▶ The request
Rewrite the entries below from the first line through the line containing "will [350, 50].", replacing "magnifier" with "magnifying glass" and leaving everything else unchanged.

━━━━━ Records for this task ━━━━━

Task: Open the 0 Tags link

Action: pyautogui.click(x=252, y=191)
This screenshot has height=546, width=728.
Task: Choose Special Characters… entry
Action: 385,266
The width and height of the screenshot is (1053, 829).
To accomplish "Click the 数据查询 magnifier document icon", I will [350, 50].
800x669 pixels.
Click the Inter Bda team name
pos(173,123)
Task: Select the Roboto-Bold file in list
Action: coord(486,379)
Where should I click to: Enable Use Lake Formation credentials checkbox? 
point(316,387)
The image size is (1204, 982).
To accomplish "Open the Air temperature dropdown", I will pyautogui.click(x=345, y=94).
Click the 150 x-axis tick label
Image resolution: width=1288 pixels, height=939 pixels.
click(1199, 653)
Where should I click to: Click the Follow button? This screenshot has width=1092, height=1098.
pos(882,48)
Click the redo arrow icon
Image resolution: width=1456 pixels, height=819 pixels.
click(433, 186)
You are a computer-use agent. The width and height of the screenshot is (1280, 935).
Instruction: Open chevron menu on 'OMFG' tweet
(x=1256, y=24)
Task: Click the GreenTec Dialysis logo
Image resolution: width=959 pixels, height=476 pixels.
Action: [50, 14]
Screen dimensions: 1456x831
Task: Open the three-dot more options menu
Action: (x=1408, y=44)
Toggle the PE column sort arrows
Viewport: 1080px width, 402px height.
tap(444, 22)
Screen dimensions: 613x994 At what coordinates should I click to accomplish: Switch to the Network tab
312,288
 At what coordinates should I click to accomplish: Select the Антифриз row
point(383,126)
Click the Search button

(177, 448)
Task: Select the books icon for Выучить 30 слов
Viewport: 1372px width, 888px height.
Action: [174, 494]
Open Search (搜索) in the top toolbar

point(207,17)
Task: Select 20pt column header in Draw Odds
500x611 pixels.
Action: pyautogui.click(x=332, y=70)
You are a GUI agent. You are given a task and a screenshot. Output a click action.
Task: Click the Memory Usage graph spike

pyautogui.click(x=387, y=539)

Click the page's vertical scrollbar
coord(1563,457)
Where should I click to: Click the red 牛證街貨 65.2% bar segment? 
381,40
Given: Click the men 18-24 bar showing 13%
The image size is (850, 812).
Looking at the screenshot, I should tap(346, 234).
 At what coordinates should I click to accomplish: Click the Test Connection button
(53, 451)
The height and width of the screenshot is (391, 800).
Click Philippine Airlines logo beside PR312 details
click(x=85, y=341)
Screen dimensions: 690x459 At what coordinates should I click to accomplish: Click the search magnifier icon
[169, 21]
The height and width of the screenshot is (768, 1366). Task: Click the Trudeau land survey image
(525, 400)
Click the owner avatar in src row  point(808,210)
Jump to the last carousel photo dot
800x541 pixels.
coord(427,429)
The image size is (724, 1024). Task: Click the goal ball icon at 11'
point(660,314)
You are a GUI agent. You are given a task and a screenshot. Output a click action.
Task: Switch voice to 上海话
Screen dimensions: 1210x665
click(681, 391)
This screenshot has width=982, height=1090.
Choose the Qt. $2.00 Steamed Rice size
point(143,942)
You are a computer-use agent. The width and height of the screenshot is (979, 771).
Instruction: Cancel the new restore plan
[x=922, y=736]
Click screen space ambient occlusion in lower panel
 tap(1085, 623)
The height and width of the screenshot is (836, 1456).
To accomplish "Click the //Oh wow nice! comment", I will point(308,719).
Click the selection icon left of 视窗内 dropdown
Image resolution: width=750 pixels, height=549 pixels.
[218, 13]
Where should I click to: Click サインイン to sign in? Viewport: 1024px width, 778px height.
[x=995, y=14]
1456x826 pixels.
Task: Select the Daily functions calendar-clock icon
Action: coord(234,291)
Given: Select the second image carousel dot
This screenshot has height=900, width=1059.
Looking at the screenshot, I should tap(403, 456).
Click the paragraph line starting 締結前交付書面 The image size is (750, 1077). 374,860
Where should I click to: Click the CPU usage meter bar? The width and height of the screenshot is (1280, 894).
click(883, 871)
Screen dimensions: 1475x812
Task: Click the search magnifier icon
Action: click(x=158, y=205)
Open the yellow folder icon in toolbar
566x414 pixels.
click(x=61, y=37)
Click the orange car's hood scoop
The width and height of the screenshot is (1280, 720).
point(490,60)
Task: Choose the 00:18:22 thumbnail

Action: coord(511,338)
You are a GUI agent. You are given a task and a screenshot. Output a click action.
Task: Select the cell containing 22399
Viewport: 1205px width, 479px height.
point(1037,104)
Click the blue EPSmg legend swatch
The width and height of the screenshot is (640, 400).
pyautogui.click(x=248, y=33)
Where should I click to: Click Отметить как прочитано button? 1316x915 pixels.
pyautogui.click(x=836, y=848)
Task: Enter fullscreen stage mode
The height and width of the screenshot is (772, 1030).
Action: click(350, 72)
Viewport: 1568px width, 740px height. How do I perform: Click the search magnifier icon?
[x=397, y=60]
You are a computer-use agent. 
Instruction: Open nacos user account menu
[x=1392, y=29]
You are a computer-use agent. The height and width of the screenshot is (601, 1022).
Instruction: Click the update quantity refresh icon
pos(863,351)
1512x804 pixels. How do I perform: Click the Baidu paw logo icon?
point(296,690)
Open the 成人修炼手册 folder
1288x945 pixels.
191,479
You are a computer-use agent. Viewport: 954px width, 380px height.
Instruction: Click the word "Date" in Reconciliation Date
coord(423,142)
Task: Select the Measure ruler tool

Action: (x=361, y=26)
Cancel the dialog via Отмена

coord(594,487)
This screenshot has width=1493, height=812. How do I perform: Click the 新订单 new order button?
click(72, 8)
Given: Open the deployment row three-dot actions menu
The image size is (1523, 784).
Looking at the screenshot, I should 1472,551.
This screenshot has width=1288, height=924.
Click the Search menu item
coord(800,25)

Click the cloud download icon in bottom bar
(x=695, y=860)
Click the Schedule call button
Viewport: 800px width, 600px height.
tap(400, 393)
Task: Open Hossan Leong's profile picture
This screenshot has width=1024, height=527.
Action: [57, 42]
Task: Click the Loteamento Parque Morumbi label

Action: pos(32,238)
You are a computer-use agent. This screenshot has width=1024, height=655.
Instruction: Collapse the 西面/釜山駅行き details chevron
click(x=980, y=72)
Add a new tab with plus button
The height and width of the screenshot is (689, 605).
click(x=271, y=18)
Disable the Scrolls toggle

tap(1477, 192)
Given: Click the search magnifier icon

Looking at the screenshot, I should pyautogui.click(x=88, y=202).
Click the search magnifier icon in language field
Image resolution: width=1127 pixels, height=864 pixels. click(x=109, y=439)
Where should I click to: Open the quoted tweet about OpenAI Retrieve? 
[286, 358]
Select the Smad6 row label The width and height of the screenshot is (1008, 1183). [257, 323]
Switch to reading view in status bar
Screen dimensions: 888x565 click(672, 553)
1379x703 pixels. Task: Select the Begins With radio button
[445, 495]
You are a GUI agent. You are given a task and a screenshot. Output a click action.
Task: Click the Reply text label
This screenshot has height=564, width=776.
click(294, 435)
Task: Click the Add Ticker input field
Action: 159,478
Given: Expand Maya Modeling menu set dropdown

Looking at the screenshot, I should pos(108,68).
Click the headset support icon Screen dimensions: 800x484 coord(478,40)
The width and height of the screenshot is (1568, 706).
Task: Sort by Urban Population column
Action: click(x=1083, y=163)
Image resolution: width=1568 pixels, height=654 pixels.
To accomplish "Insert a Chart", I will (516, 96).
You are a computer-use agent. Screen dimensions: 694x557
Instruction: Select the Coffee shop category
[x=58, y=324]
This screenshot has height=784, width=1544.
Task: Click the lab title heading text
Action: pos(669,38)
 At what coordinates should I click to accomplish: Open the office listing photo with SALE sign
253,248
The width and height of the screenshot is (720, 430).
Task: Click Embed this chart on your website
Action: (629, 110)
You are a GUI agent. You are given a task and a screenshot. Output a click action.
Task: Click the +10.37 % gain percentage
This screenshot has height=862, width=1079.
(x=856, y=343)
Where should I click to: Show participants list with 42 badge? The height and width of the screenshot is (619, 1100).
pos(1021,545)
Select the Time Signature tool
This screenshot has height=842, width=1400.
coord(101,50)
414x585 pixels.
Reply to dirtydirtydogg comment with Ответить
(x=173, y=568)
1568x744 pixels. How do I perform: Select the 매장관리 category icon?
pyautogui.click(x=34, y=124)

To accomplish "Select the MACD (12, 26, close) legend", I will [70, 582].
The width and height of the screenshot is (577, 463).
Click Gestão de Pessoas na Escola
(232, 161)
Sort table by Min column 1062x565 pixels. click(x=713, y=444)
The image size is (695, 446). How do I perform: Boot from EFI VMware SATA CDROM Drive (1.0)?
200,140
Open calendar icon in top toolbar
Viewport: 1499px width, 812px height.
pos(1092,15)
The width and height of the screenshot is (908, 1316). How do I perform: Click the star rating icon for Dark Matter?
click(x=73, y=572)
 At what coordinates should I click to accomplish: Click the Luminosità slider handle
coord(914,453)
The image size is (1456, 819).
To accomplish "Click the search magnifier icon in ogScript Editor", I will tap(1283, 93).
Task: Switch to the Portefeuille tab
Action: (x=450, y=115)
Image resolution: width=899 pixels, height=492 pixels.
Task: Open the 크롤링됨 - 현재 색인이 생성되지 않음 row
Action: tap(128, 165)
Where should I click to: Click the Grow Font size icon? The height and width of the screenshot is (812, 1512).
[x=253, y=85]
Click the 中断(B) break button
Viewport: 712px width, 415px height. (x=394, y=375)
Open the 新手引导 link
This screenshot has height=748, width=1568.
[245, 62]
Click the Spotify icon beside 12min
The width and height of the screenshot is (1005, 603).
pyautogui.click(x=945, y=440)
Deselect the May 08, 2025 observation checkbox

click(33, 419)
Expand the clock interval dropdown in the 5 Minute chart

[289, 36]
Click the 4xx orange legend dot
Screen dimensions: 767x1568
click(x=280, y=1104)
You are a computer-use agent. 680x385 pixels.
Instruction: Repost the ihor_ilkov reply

━━━━━

▶ The reply
Task: Open the 0 Tags link

Action: pyautogui.click(x=252, y=191)
This screenshot has height=546, width=728.
Task: Choose Special Characters… entry
Action: 385,266
The width and height of the screenshot is (1053, 829).
To accomplish "Click the 数据查询 magnifying glass document icon", I will [350, 50].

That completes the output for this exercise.